Открыл отец Марио. Не выпуская сигару изо рта, он мотнул головой, словно спрашивая: что надо? Отец Марио был более крупной и мощной версией самого Марио, с руками, как ящики из-под молочной тары. Такой тремя пальцами придушит. Волосатые костяшки походили на валуны в Центральном парке.
– Мистер Де Пума, – нервно заговорил я, – мой друг остался без руки, ее забрал ваш сын.
Отец Марио посмотрел на пустой рукав П. К.
Вынул сигару изо рта и захохотал, как Санта Клаус.
– Мы просто хотим вернуть руку, и все.
Я не понял, почему он смеется, но он не замолкал.

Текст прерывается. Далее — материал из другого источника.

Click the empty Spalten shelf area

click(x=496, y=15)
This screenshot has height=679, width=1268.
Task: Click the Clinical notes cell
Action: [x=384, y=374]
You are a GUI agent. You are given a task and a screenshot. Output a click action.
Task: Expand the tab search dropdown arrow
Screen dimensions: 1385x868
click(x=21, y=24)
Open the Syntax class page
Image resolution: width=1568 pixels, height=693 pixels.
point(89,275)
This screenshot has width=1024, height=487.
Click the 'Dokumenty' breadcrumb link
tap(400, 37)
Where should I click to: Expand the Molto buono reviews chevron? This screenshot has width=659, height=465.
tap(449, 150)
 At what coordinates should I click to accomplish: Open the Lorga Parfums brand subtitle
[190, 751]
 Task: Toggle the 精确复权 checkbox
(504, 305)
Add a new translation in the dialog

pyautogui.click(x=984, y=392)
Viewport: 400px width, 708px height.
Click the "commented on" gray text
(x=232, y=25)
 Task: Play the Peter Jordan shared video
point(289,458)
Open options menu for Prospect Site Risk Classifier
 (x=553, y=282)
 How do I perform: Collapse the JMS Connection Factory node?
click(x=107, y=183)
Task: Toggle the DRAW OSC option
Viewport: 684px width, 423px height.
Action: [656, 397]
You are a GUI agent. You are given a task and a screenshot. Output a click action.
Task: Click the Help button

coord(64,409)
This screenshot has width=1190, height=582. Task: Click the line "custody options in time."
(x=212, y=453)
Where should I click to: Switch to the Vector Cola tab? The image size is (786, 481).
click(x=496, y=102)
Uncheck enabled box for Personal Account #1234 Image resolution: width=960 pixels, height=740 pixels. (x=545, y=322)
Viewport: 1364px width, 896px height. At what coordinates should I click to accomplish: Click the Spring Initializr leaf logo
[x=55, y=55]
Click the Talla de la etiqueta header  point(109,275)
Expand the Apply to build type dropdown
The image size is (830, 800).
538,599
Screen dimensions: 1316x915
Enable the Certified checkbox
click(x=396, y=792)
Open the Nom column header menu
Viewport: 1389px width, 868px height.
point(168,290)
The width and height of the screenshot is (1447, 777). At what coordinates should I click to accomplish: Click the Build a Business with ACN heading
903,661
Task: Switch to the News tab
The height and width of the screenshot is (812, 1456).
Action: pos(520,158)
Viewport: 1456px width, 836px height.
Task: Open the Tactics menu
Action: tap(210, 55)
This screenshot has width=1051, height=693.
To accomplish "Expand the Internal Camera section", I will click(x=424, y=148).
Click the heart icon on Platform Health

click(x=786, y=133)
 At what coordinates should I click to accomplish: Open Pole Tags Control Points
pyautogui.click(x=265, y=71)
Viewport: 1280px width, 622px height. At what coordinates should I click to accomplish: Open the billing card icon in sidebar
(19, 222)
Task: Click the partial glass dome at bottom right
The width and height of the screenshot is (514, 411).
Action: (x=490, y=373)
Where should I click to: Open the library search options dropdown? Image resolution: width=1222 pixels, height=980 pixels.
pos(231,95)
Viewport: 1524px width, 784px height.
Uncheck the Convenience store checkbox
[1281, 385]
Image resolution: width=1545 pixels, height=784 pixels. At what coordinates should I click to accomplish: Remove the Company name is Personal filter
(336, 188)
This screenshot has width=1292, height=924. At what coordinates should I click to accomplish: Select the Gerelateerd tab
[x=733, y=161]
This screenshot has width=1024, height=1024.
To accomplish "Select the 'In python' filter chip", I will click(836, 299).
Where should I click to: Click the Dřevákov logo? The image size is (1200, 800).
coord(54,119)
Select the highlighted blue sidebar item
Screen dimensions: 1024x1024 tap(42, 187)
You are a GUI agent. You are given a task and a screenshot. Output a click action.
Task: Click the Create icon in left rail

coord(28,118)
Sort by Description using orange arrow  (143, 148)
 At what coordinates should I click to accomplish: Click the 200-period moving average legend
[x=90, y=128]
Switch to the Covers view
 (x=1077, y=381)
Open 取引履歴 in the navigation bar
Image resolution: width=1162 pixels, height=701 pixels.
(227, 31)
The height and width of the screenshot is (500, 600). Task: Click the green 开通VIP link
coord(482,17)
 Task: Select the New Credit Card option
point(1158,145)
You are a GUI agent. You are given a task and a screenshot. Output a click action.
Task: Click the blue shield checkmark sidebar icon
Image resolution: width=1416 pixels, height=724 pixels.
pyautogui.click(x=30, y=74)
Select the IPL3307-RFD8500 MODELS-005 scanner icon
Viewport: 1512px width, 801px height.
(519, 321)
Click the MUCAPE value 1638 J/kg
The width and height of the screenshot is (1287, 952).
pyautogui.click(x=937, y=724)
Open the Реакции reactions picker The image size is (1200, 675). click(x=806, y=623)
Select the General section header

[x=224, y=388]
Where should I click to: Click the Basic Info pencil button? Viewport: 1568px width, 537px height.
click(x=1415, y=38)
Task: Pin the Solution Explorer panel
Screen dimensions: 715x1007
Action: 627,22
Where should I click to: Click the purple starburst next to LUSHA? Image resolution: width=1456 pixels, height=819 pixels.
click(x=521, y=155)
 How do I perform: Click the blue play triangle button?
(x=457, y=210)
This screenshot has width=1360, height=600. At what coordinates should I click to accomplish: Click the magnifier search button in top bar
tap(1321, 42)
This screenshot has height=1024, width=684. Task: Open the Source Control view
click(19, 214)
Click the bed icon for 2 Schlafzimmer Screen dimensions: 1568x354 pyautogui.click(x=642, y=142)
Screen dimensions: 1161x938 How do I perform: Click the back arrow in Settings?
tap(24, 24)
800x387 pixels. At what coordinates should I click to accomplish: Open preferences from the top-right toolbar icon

– Давай-ка начистоту. – Он говорил без итальянского акцента, какой изображают в голливудских фильмах, в голосе просто звучала отвратительная грубость. – Твой приятель подрался с Марио и не сумел постоять за себя? – Он снова захохотал. – И Марио забрал его сраный протез?
П. К. молчал как рыба. Я тоже.
– Ну и кто в этом виноват? – Отец Марио снова сунул сигару в рот. В открытую дверь я увидел гостиную, где у гладильной доски стояла толстая женщина. На стенах висели фотографии ее детей. Был там и Марио – маленький мальчик в матросском костюмчике, он гонялся за утками в Центральном парке. Ничто в нем не указывало, в какого бугая он превратится потом. Еще на стенах висели распятие, фотографии Марлона Брандо, Синатры и Ди Маджио, а также снимок Папы.
Толстая женщина на минуту отвлеклась от утюга и спросила:
– Рука? Какая еще рука? Чья рука? Что – рука? – после чего продолжила гладить. Отец Марио обернулся к ней и рассказал, что произошло.
Тяжеловесная женщина не рассмеялась. Продолжая гладить, она пожала плечами.
– Ну так отдай ему эту руку.
– Нет-нет, погоди-ка, сначала я задам этим парням один вопрос. – Отец Марио снова повернулся к нам. – Потому что Марио – мужчина, и я горжусь моим мальчиком. Марио – настоящий мужчина. – Он оглядел нас с П. К. – Но мы же здесь все мужчины, верно?
Кивнул в ответ только я. П. К. начал как-то линять, унижение становилось все более чувствительным.